- _Exercise text_:
Battle of Messines, Anzac Field
Dressing Station, June 1917

The Great War 1914-1918 had a profound impact on Australian medical staff. The experience of doctors was often terrible, most were accustomed to stable and well resourced civilian hospitals.

Arthur Ross Clayton was a surgeon at the Adelaide Hospital in 1903. But in 1912 he joined the Australian Army Medical Corps as Regimental Medical Officer to the 24th Light Horse.

Captain Clayton served at Heliopolis in Egypt and on the Somme in 1916 as part of 6th and 7th Field Ambulances. He was Mentioned in Dispatches in October 1918 and received the Distinguished Service Order in November 1918.

The conditions at Adelaide Hospital and those in a field hospital in the Great War were worlds apart. At the front there were no antibiotics and only limited surgical techniques. The most feared injuries were facial wounds and plastic surgery techniques were barely available.

Captain Clayton was among the medical officers of the Great War remembered by the Army Health Services Research Group at the Army Museum of South Australia. The Museum was granted $6,000 by the Department of Veterans’ Affairs to publish the stories of South Australian doctors who served in the war.

- _Assignment A_:
Decide whether each statement agrees with the text about Arthur Ross Clayton: (i) Clayton was a surgeon at the Adelaide Hospital in 1903; (ii) he received the Distinguished Service Order in October 1918; (iii) the Department of Veterans’ Affairs granted the Museum $6,000. Answer yes or no for each, quoting the words of the text that decide it.
- _Assignment B_:
Pick up the text about Arthur Ross Clayton after its last sentence and continue it.
The records were taken from a separate source.

(Stored data entries)
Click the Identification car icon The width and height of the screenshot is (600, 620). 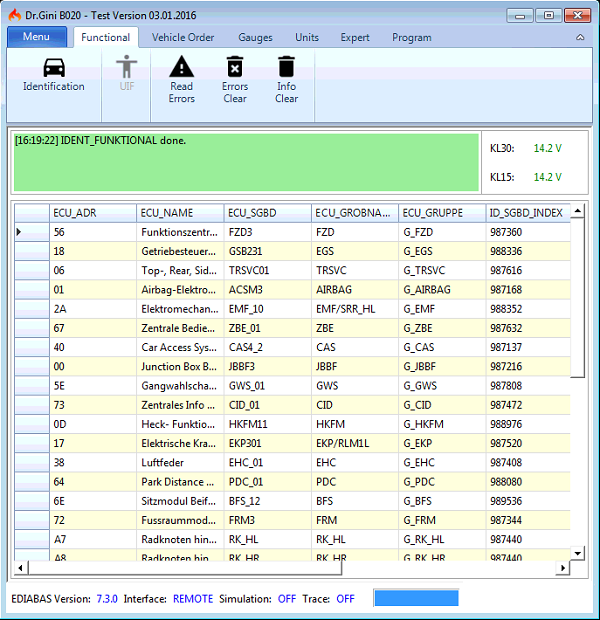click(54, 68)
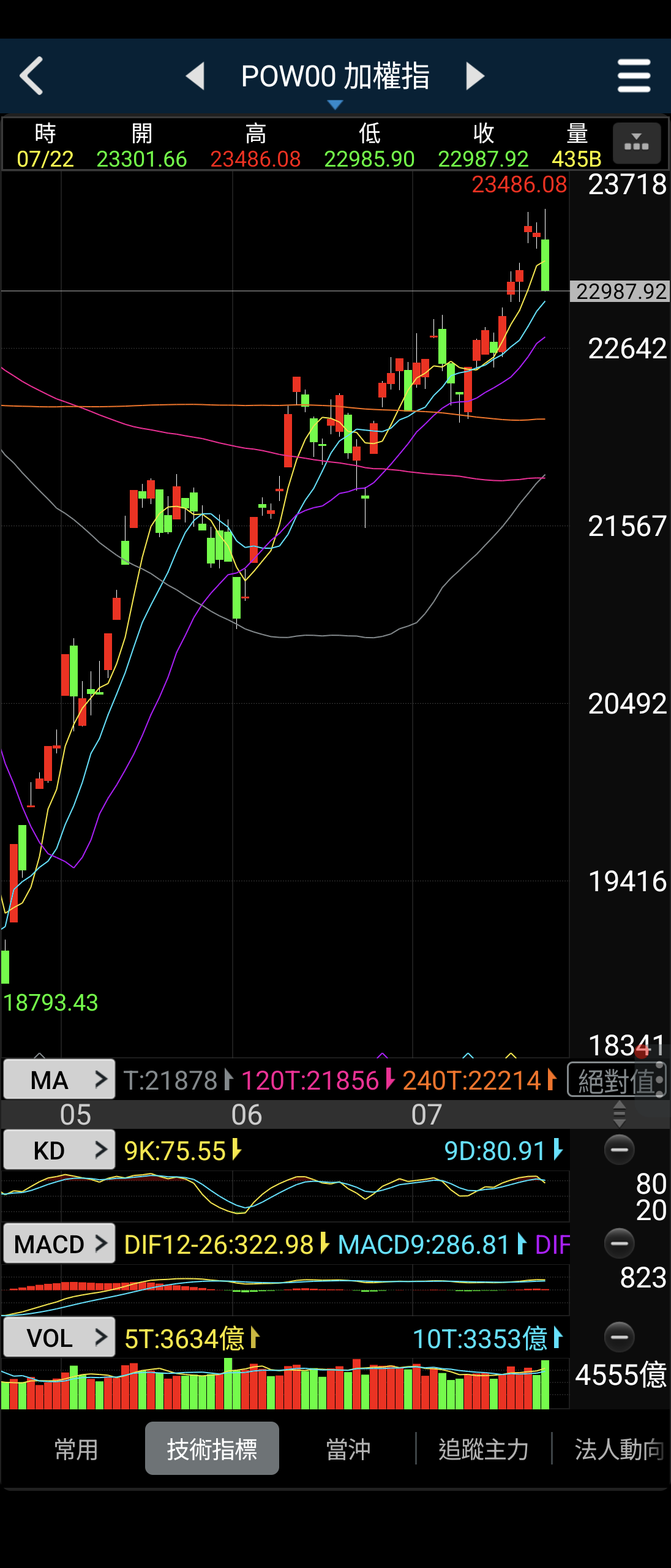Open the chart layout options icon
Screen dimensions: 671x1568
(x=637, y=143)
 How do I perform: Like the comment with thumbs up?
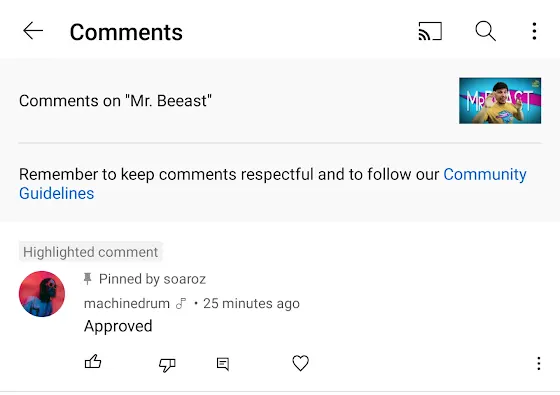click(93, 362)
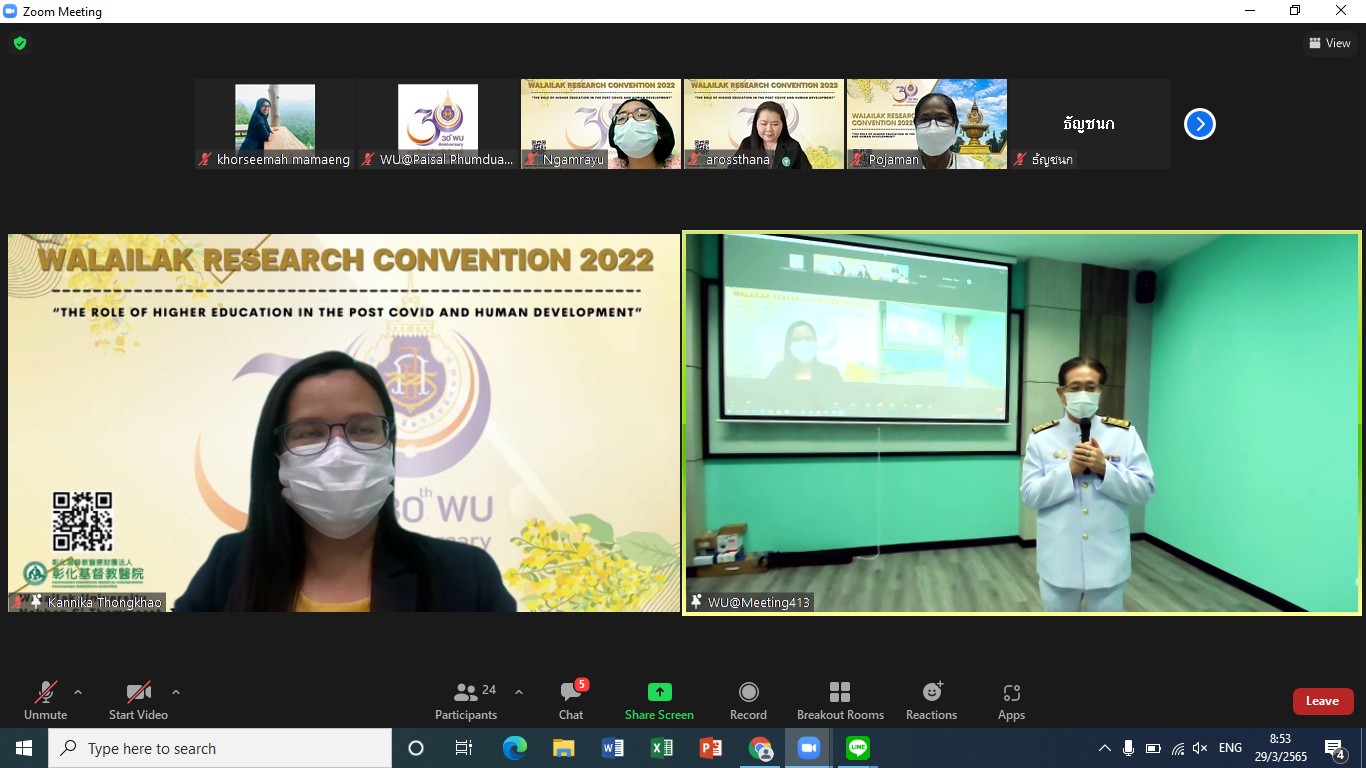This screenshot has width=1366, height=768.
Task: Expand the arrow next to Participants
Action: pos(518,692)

- _Response box A_:
(i) Yes: "Arthur Ross Clayton was a surgeon at the Adelaide Hospital in 1903."
(ii) No: "received the Distinguished Service Order in November 1918."
(iii) Yes: "The Museum was granted $6,000 by the Department of Veterans’ Affairs"

- _Response box B_:
Anzac Surgeons, in particular, had to treat terrible physical wounds, and later found themselves out of their depth following an epidemic of influenza at Gallipoli. Soldiers evacuated from the fighting were loaded aboard barges and transferred to waiting hospital ships for care and surgery.

The Royal Australasian College of Surgeons also received a $10,140 grant from the Department of Veterans’ Affairs to mark the Anzac Centenary. Its grant was used to hold an exhibition that recreated a scene of Australian surgeons at work during the Gallipoli Campaign. The exhibition ran from 24 April 2015 until 30 June 2015 at the Royal Australasian College of Surgeons’ Museum in Melbourne.

The College published a book showing the enormous challenges our surgeons faced treating sick and wounded at ANZAC Cove and on the Western Front.

A century on medical staff, including general practitioners and surgeons, are being recognised for their vital service to the nation a century ago.